• _Requirement_: Check every line below for the word "will" and copy each one that has it.

• _Data listing_:
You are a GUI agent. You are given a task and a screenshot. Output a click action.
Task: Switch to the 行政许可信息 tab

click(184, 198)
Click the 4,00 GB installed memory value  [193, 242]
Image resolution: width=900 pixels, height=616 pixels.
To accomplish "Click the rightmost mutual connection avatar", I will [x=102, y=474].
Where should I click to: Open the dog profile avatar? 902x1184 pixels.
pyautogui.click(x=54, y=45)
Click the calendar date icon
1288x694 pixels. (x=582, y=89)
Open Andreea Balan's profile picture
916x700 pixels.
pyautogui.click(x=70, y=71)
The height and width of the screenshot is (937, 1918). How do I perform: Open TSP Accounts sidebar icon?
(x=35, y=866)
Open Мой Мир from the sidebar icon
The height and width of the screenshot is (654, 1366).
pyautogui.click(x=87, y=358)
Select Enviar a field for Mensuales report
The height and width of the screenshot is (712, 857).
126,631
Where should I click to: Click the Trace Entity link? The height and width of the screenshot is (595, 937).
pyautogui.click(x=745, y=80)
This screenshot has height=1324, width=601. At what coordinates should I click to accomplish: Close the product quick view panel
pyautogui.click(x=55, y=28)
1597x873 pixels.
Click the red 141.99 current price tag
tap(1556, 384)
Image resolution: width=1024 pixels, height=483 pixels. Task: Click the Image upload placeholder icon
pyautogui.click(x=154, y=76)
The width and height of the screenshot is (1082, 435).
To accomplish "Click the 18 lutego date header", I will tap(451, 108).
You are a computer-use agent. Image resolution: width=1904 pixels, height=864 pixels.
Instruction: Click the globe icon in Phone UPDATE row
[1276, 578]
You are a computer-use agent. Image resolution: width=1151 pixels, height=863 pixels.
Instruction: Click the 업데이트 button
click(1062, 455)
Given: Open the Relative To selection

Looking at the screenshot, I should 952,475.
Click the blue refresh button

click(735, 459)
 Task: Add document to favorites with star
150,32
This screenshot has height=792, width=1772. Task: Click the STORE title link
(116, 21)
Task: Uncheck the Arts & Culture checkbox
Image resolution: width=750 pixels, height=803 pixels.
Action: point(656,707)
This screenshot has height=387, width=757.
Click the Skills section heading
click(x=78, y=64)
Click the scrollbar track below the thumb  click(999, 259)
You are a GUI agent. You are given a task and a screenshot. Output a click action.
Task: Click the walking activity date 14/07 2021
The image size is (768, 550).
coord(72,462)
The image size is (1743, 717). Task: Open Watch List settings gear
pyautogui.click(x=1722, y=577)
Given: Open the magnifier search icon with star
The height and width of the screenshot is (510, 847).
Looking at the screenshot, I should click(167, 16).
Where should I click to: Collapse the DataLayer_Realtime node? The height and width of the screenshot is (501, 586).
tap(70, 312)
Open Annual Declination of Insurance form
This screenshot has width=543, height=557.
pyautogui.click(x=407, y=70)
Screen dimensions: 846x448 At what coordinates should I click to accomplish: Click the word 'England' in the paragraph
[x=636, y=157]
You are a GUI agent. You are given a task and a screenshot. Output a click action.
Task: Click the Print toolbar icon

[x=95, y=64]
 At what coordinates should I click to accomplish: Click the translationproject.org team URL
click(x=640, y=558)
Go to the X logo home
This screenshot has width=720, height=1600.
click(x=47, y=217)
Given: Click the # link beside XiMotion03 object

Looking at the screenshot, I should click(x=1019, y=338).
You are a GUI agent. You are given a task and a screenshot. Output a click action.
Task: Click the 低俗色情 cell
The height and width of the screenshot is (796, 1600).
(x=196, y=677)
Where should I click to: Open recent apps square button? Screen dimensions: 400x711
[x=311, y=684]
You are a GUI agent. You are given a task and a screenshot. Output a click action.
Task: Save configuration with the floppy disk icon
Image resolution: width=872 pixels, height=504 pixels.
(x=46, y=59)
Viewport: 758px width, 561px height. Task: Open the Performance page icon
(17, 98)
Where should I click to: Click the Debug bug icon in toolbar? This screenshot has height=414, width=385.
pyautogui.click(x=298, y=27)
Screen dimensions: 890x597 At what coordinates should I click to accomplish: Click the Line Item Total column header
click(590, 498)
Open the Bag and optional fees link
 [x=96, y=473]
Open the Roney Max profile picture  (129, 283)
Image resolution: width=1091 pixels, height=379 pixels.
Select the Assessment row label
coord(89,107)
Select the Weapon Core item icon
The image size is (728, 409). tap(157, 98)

• _Written solution_:
To accomplish "Click the rightmost mutual connection avatar", I will [x=102, y=474].
To accomplish "Click the 18 lutego date header", I will tap(451, 108).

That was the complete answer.